▶ To do:
1. Quote the passage on subscriptions between "The danger with" and "you any benefit.", inclusive.
2. Write the next part of the passage on subscriptions and spending, picking up after its final sentence.

The danger with subscriptions is how easy it is to rope yourself into a commitment that earmarks your money before you even have a chance to earn it. By avoiding subscriptions, you are in control of where your money gets spent. Sure, on a unit basis, it might be more expensive to purchase a single newspaper. But you may not have the time to read a newspaper everyday. By having the choice to spend money on a good when you actually have the time to use it just makes sense. Subscriptions, however, flip that logic on its head, forcing you to pay for something regardless of whether or not it provides you any benefit.
When you spend money on things you don't even use, you increase the odds that you will go into debt to find the money for things you actually need. Subscriptions that are obvious, like a magazine or newspaper, can be cancelled to free up money for more pressing matters. But subscriptions you don't even notice, like the recurring money you spend on batteries, are much more difficult to eliminate.

▶ Extracted data:
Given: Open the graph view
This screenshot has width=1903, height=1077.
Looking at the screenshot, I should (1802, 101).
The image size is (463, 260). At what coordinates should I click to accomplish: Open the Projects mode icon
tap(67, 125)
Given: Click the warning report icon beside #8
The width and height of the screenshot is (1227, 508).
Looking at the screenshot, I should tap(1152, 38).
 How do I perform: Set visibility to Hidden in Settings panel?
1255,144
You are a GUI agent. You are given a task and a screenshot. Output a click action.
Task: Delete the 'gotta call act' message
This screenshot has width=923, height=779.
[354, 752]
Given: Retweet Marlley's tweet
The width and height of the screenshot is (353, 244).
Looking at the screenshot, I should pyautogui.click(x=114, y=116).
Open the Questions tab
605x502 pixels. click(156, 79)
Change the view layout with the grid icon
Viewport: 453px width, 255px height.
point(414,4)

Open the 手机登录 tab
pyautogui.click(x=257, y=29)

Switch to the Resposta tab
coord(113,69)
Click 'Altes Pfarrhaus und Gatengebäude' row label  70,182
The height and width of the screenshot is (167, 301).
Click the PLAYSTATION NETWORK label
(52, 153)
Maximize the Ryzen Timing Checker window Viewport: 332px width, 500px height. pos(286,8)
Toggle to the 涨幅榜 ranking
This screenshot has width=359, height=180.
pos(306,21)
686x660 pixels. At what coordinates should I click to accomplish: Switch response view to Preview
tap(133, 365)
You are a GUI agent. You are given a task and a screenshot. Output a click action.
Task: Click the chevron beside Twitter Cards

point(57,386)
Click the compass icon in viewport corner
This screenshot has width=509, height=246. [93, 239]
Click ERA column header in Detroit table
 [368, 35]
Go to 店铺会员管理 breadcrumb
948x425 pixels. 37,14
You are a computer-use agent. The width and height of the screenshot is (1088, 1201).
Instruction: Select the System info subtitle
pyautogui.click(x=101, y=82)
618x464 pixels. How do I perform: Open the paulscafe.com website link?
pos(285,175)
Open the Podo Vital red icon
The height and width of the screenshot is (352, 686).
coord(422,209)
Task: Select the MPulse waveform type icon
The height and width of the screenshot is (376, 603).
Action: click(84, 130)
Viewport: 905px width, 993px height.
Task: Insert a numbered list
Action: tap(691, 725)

▶ Solved tasks:
1.
The danger with subscriptions is how easy it is to rope yourself into a commitment that earmarks your money before you even have a chance to earn it. By avoiding subscriptions, you are in control of where your money gets spent. Sure, on a unit basis, it might be more expensive to purchase a single newspaper. But you may not have the time to read a newspaper everyday. By having the choice to spend money on a good when you actually have the time to use it just makes sense. Subscriptions, however, flip that logic on its head, forcing you to pay for something regardless of whether or not it provides you any benefit.

2.
Money, Mishaps and Mother Earth: The True Costs Of Batteries
Batteries have costs that go beyond your wallet. The subscription you pay for when replacing batteries each month is a drop in the bucket compared to the impact batteries can have to the mishaps they cause and the impact their disposal has on the environment. Airlines regularly deal with flight disruptions due to battery mishaps in the devices passengers keep in their luggage or bring with them to their seat. The U.S. Environmental Protection Agency (EPA) treats batteries as a separate classification of disposable goods, with special measures devoted specifically to their safe disposal. Those measures have independent costs, that you, as a taxpayer, fund. Despite the EPA's efforts, the overwhelming numbers of disposed batteries release toxins into the environment at an alarming rate.
On March 12, 2018, a Skywest flight preparing to depart from Salt Lake City, Utah grounded once the ground crew smelled a burning electrical smell. After removing all of the stored luggage, a bag was found containing two pairs of Lithium-ion battery heated socks, which had burned. Not only are socks less portable with the inclusion of batteries, apparently they are more flammable - probably not a risk you would normally associate with socks.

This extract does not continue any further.